▶ _Aim_: Copy the lines of the data below word for word, from the line containing "Given: Click the 40.0% x-axis label" through the line containing "point(340,230)", including both of those lines.

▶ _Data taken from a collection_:
>>>>>

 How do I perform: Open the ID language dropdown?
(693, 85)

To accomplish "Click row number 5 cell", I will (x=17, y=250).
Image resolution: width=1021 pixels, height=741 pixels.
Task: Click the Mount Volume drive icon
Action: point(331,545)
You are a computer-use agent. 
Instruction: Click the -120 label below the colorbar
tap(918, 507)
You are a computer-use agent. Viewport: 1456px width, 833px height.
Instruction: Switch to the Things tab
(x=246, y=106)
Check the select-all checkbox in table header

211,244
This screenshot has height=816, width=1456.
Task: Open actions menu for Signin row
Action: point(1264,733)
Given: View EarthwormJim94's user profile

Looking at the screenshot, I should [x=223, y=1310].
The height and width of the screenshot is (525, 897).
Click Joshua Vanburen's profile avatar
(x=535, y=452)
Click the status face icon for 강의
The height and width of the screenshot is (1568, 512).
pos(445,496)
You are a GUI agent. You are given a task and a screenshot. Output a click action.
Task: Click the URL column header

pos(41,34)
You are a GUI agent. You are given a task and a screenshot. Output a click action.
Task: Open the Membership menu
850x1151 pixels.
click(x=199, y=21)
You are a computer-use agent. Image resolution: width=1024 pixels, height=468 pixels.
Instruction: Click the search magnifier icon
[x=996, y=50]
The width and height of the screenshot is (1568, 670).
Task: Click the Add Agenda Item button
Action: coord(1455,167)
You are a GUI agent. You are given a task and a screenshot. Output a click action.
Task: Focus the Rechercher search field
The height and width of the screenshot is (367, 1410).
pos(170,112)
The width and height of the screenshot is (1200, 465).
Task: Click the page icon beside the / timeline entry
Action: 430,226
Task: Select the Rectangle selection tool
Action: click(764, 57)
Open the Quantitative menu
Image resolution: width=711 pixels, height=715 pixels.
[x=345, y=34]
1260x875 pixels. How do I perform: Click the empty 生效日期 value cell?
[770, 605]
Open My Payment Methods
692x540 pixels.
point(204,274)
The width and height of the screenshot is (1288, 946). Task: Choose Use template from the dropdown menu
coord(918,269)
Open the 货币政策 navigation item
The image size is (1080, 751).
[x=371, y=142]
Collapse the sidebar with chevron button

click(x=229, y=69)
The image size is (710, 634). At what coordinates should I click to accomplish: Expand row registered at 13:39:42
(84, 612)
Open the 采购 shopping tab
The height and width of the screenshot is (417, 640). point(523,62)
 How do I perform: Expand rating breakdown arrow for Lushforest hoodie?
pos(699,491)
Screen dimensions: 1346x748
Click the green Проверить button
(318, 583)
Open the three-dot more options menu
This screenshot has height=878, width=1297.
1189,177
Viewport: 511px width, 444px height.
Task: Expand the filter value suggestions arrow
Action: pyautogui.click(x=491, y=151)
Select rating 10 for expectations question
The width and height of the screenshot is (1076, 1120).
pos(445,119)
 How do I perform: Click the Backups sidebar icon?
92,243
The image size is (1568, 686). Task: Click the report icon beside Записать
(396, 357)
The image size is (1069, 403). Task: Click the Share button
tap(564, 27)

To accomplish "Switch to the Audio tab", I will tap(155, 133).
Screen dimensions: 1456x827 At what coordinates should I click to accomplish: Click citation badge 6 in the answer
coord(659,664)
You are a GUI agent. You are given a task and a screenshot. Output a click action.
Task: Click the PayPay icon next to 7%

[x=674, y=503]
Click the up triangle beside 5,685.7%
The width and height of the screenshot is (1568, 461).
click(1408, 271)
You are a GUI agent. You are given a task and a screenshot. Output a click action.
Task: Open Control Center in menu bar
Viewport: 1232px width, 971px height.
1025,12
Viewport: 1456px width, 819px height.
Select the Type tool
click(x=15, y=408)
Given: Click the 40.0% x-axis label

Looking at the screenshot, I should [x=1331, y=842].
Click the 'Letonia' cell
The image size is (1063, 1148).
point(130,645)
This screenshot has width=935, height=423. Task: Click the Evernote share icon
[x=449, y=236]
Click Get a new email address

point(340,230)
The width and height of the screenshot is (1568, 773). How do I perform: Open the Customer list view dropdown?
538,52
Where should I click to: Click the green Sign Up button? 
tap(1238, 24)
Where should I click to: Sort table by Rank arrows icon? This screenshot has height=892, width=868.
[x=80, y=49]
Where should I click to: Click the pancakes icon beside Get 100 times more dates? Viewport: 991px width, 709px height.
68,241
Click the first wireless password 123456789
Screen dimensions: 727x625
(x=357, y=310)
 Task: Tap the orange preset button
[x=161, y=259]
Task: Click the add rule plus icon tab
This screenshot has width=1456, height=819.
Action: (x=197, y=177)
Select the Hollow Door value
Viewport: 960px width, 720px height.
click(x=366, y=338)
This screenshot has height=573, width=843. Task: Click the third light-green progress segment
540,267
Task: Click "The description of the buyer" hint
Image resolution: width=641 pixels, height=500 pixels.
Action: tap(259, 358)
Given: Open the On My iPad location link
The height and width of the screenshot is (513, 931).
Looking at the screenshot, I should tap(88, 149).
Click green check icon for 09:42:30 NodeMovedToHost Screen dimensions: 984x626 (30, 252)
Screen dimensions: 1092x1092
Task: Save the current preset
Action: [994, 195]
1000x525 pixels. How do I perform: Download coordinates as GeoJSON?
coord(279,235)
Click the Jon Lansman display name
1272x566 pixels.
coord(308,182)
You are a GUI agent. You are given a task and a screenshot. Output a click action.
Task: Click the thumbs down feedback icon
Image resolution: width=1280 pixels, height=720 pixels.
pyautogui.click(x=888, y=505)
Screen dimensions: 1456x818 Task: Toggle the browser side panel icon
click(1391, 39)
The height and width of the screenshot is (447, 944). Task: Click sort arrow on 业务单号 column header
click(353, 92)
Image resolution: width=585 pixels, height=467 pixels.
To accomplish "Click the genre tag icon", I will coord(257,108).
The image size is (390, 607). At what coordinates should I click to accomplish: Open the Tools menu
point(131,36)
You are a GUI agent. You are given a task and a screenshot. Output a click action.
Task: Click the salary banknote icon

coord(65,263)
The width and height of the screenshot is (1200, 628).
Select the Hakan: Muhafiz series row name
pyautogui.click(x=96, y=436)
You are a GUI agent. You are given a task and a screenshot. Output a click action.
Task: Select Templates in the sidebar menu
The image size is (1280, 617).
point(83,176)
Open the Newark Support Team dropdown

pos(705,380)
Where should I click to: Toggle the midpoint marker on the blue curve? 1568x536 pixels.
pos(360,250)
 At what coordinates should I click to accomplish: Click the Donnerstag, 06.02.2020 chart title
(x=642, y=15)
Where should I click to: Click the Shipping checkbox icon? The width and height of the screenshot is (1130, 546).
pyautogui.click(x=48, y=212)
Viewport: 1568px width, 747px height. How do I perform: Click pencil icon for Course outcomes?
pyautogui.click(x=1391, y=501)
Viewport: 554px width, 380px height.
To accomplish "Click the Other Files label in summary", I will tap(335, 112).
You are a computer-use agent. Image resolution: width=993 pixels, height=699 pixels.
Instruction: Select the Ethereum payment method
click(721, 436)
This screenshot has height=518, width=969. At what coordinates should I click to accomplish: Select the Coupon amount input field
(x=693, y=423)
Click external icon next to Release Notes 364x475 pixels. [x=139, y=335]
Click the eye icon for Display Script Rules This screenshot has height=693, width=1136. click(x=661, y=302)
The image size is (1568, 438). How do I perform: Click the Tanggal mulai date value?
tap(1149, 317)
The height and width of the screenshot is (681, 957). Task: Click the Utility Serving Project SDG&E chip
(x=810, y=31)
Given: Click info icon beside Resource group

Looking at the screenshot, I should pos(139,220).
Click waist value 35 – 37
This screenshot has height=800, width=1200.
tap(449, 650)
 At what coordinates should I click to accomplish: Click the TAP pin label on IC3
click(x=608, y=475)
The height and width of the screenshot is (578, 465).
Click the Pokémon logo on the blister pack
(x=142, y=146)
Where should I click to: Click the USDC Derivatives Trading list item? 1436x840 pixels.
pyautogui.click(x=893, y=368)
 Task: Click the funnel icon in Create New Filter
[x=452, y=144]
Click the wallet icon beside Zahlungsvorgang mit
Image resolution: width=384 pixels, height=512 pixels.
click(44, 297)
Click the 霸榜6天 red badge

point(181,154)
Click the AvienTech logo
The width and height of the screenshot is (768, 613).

<<<<<

▶ _Result of this exercise_:
Given: Click the 40.0% x-axis label

Looking at the screenshot, I should [x=1331, y=842].
Click the 'Letonia' cell
The image size is (1063, 1148).
point(130,645)
This screenshot has width=935, height=423. Task: Click the Evernote share icon
[x=449, y=236]
Click Get a new email address

point(340,230)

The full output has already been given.